カーデザインは未来を描く

カーデザインは未来を描く

カーデザインは未来を描く

著者: 根津 孝太

出版社: PLANETS

まずありがたかったのは、馬車から発展した自動車が誕生して100年以上経過しているこの近年の中での、カーデザインの移り変わりを、その時々の世相と重ねて解説しているところ。アメ車に生えていた垂直尾翼など、各時代のカーデザインの意匠に改めて気付かされるものがあった。
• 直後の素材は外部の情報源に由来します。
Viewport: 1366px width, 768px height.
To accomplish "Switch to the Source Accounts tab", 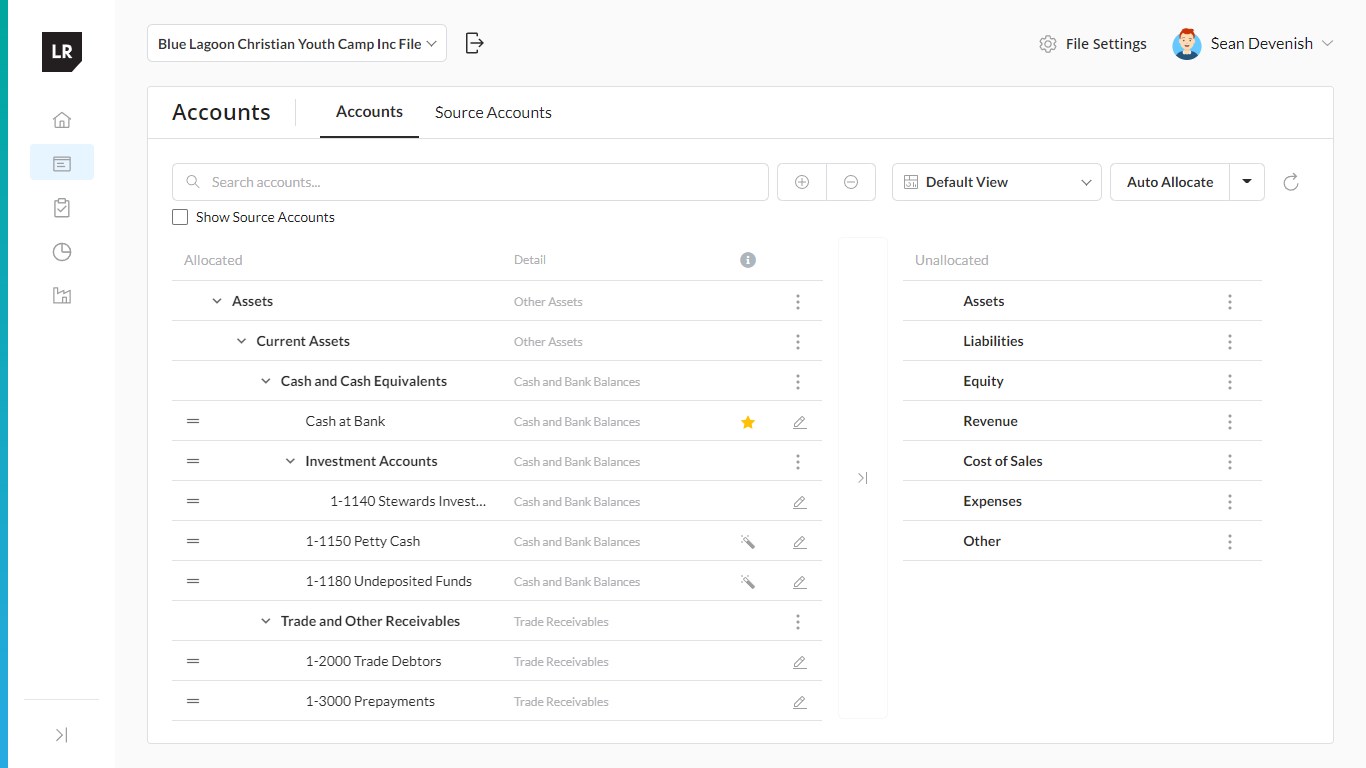I will click(x=493, y=113).
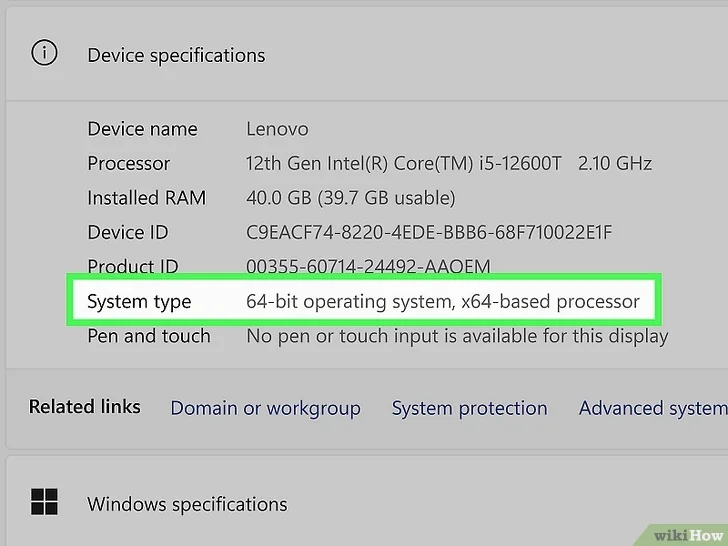
Task: Click the Related links label
Action: pyautogui.click(x=84, y=407)
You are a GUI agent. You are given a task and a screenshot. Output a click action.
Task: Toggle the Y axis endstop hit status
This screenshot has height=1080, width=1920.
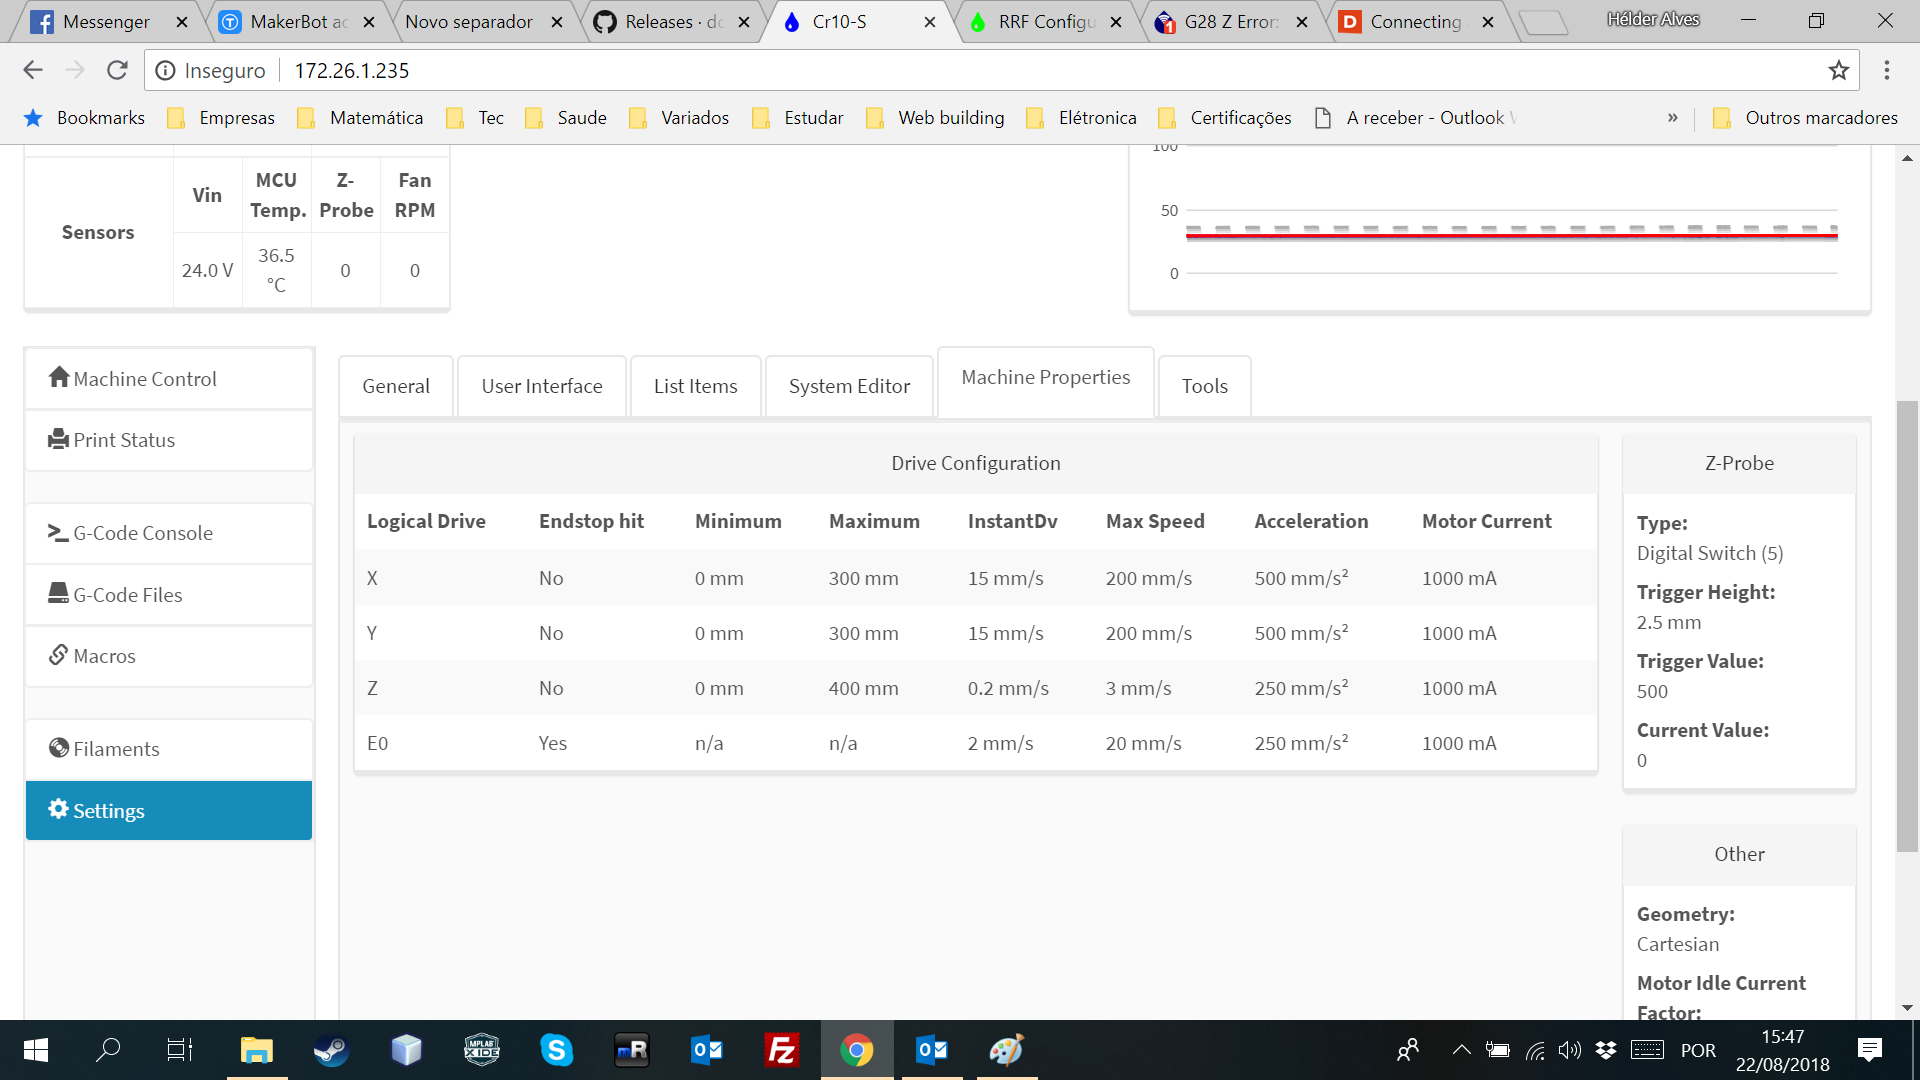coord(550,632)
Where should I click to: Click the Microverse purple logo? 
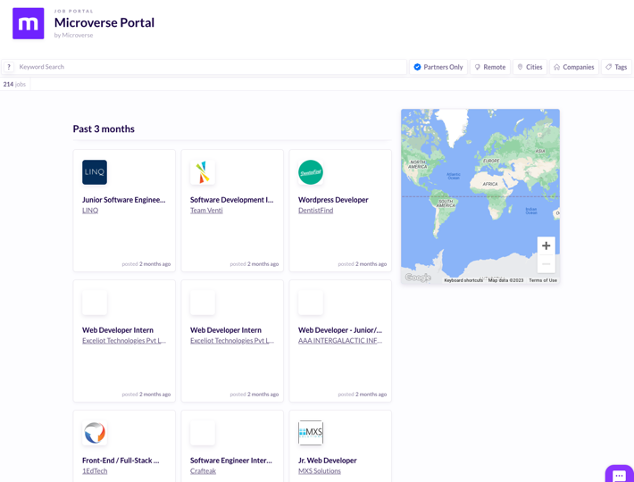(28, 23)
デザインの表層をなぞるだけではなく、デザイナーが何を企ててそう造ったかという意味までプロが捉えての解説なので、未来にも応用できる、“デザインの見方”が押さえられているというわけだ。そして、世代を超えている血筋というか、カーデザインにおける思想の継承を見抜いての解説があるので、街を往来するクルマをよく観てしまう自分の目が肥えたような気にもさせられ、すごく楽しく読んでしまった。

カーデザインは、身体を拡張することが必然である乗物という機械のデザインであるが、機械的な機能に裏付けられた形状を美とする主義のいっぽうで、世間の夢や自身の欲望を捉えた形を美とする向きもある。カーデザインの美学を俯瞰している本書は、たとえばこの両方の美を理解することを実現可能にする良いものに思った。